It has been a month since Bahrain, the United Arab Emirates (UAE), Saudi Arabia and Egypt followed by some other Islamic countries decided to boycott and impose sanctions on Qatar for its dangerous and wayward ways. They tried to make Qatar fall in line, but their efforts may not work. They blocked Qatar’s air corridors, expelled its citizens, recalled their own citizens and closed down their embassies, among other steps.
They claim – with a lot of truth and justification – that Qatar has been harbouring groups and individuals inimical to their interests and to the interests of humanity at large such as allowing mainstream and fringe extremist and terrorist groups like the Muslim Brotherhood, Taliban, Hezbollah and Hamas to flourish and operate from Qatar and be funded by Doha.
In addition, Al Jazeera TV sponsored by it has been operating from Doha with impunity for many years. Al Jazeera carried insulting, damaging and humiliating reports about Qatar’s neighbouring countries in the name of freedom of the Press. The TV stat=tion has a lot to answer for, as it has never carried any reportage on Qatar’s own shady deals. Those shady deals include its purchase of the World Cup 2022 rights through bribery and corruption, and its human rights violations such as the cover up of the deaths of hundreds of immigrant labourers in the course of the construction of its World Cup-related stadiums.
On top of that, Doha has been more than inordinately cosying up to Iran, something which is anathema to its detractors. Three of those detractors happen to be its fellow Gulf Cooperation Council countries. Iran has been flagrantly trying to create trouble in Bahrain for a number of years, has been occupying the UAE’s islands for decades and has proved to be virulently anti-Saudi in its words and deeds.
But Qatar, buoyed by its gas revenues, will brook none of the criticism and dismissed the 13 demands put out by the boycotting countries out of hand, merely offering to discuss some of them.

★ ★ ★ ★ ★

• **Task instructions**
A. According to the article on the Qatar boycott, how many demands did the boycotting countries put out?
B. Summarize the article on the Qatar boycott in two sentences.
The rows after the article on the Qatar boycott come from a separate source.

★ ★ ★ ★ ★

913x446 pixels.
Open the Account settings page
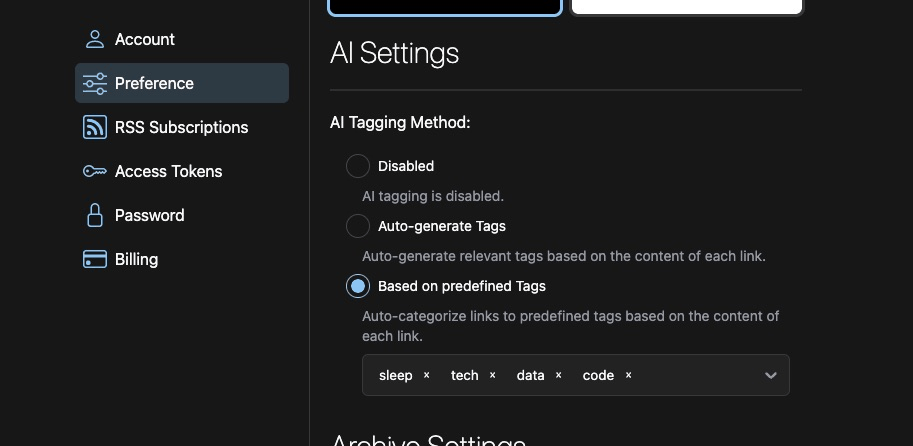(145, 39)
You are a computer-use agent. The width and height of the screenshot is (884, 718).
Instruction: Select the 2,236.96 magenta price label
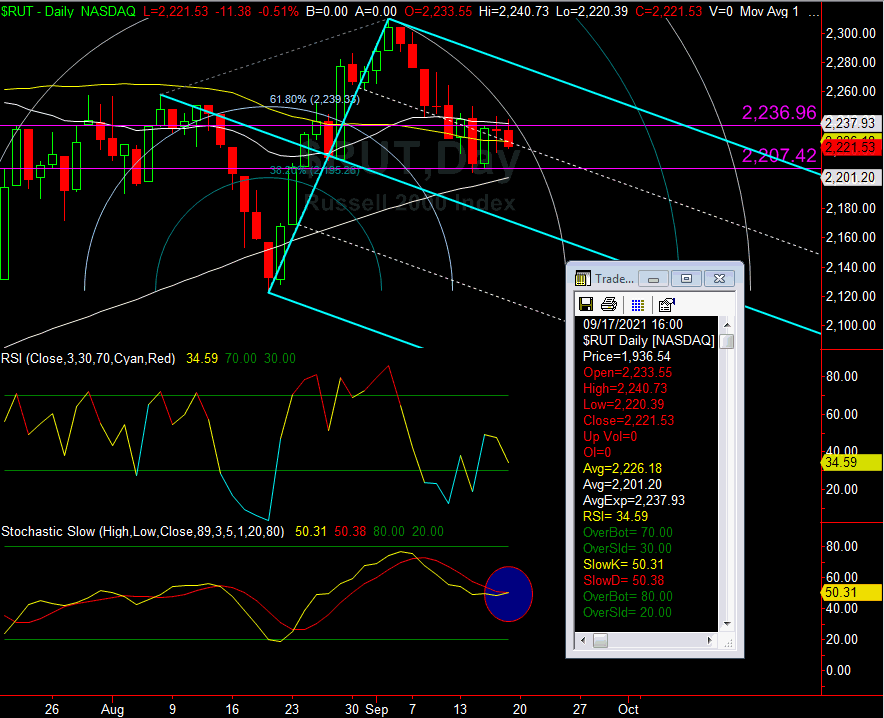pos(779,113)
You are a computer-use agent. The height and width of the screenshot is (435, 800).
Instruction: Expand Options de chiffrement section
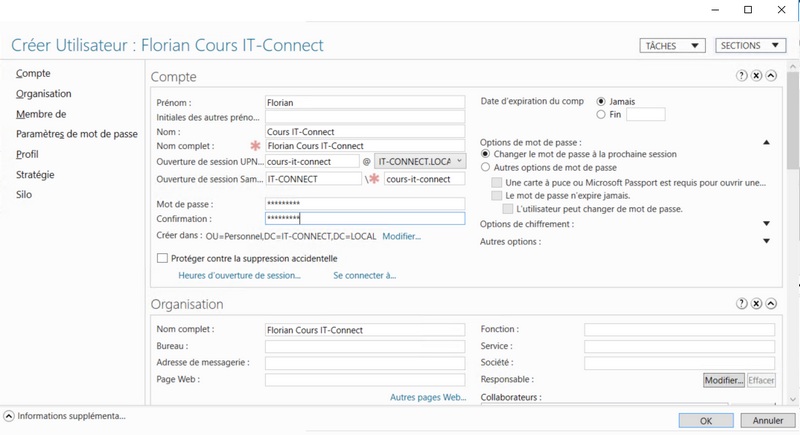[766, 224]
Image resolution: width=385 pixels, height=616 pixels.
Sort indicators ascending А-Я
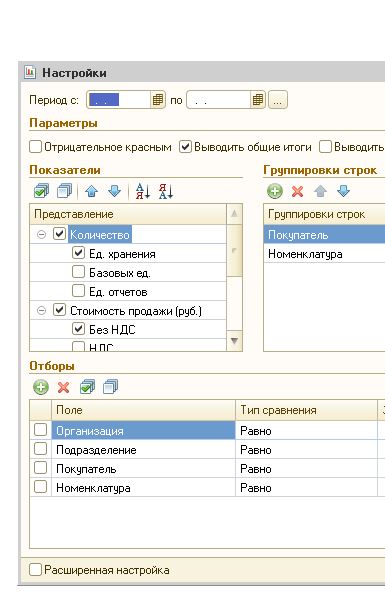coord(143,191)
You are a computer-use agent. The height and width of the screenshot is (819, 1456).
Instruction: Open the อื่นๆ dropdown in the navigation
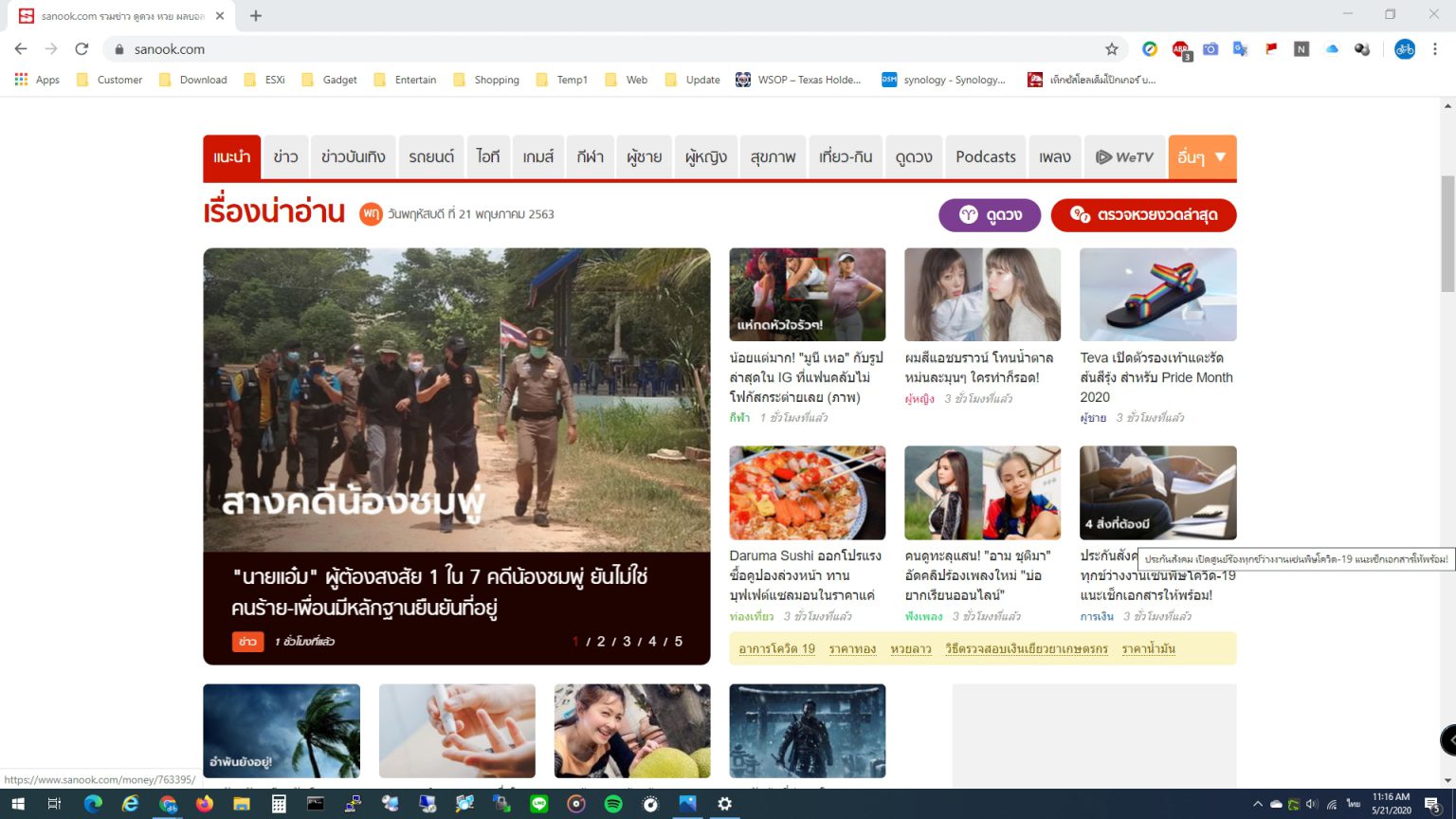pyautogui.click(x=1202, y=156)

★ ★ ★ ★ ★

• **Solutions below**
A. Thirteen.

B. Bahrain, the UAE, Saudi Arabia and Egypt, followed by some other Islamic countries, boycotted and sanctioned Qatar, claiming it harbors and funds extremist and terrorist groups, and the article also faults the Qatar-sponsored Al Jazeera and Doha's closeness to Iran. Buoyed by its gas revenues, Qatar dismissed the boycotting countries' 13 demands and offered only to discuss some of them.